Rewrite everything from the line containing "Viewport: 828px width, 732px" down through the end of the material below as a two-column CSV with the headers text and location, one row for each text and its answer. Put each value in a single quoted field with line breaks turned into spaces, and leave the pictures out.
::: Dataset
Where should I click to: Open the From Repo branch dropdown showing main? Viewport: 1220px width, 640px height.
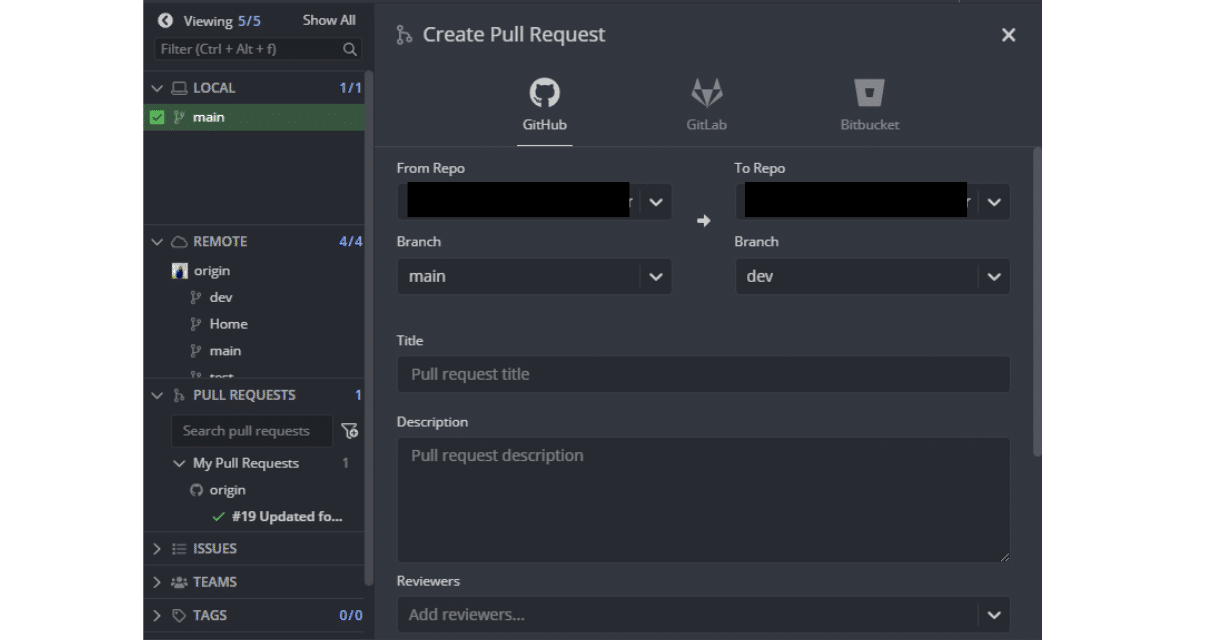[655, 276]
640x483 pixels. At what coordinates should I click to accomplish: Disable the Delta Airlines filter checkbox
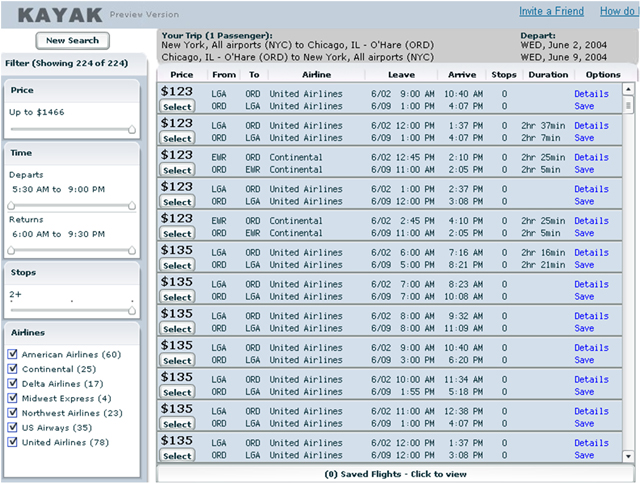pos(13,384)
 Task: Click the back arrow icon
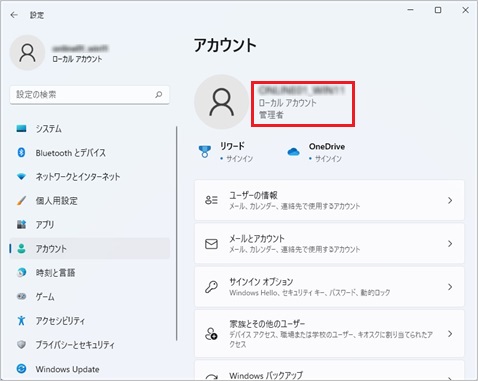coord(14,15)
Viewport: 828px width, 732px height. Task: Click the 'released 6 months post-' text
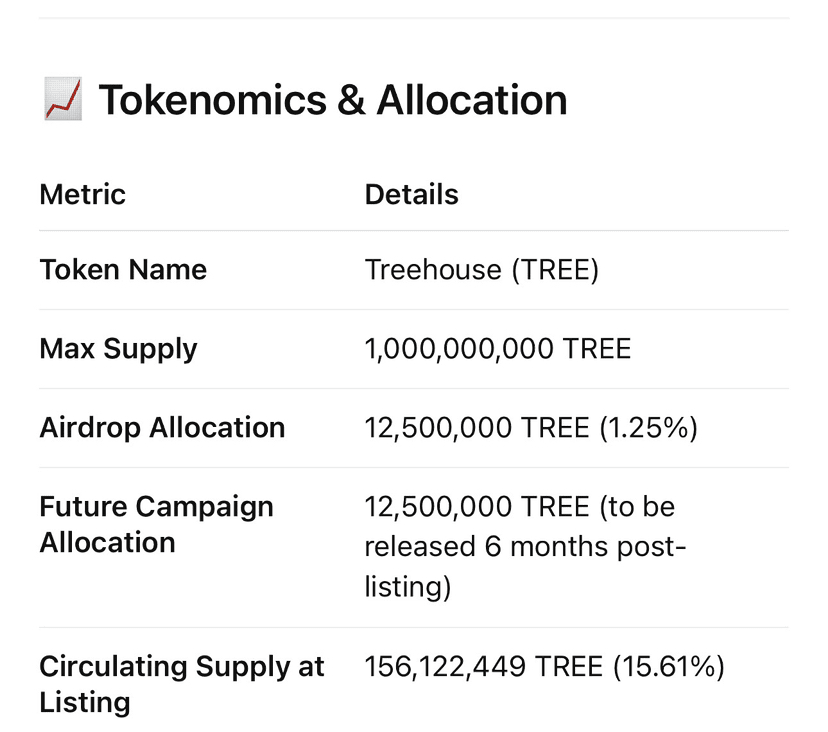[x=525, y=547]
::::::
- [Answer to this problem]
text,location
"Viewport: 828px width, 732px height. Task: Click the 'released 6 months post-' text","[x=525, y=547]"